*** Block opens ***

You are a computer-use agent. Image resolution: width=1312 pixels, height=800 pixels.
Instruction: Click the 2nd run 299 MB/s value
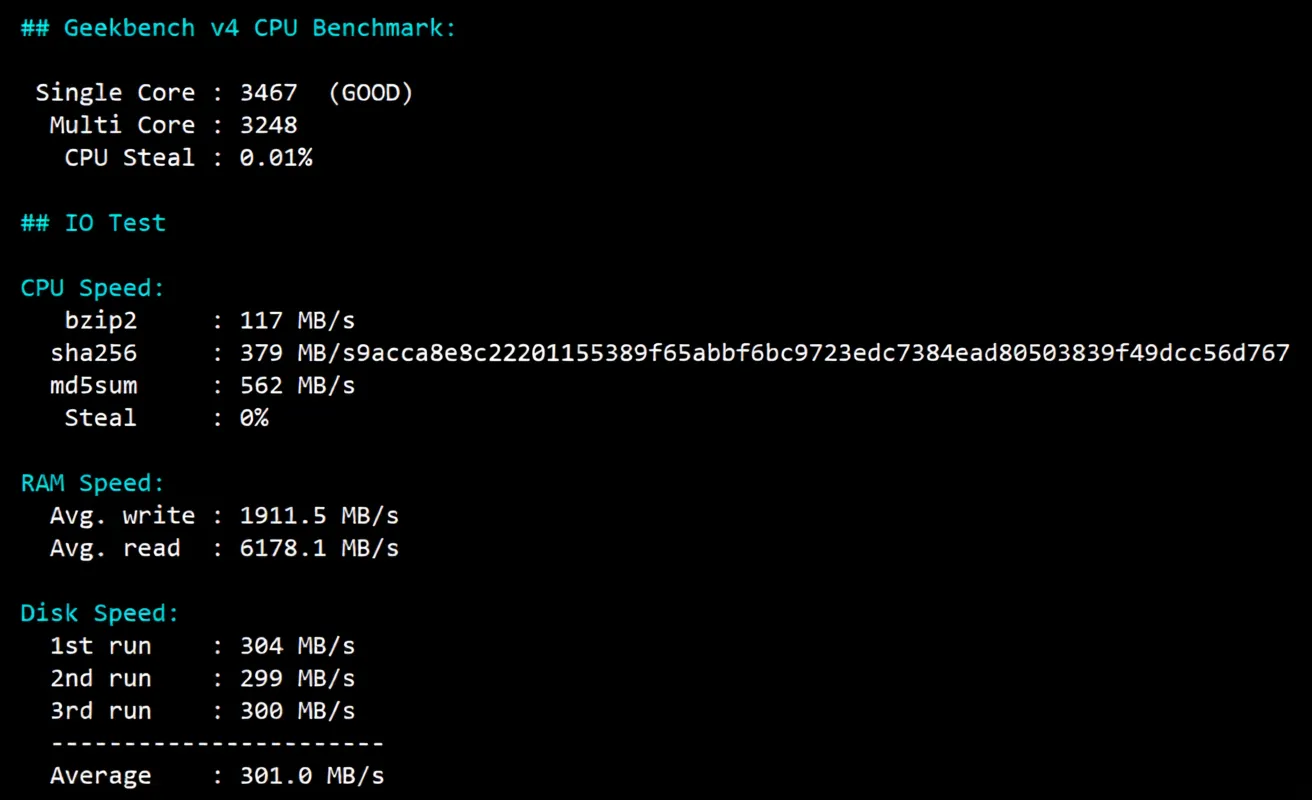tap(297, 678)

*** Block closes ***
*** Block opens ***

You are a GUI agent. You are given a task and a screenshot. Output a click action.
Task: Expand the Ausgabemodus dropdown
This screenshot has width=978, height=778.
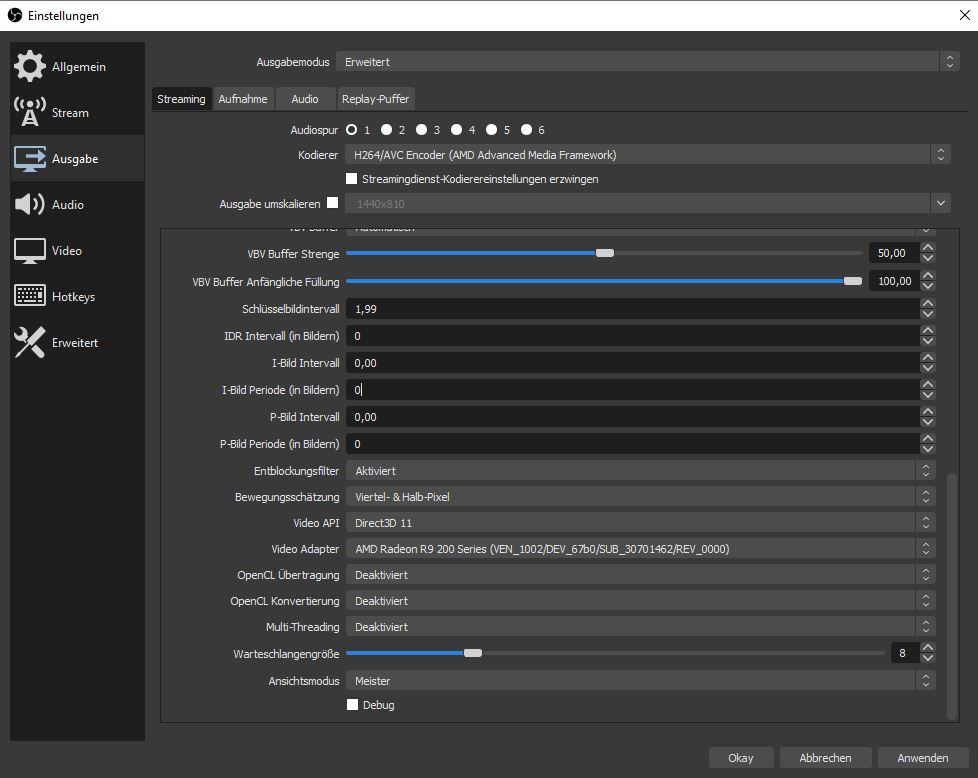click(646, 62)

*** Block closes ***

◆ **YOUR ASSIGNMENT**
How many of the lines above hold the word "agent"? State that number and nothing else.

◆ **ANSWER FOR THE TASK**
2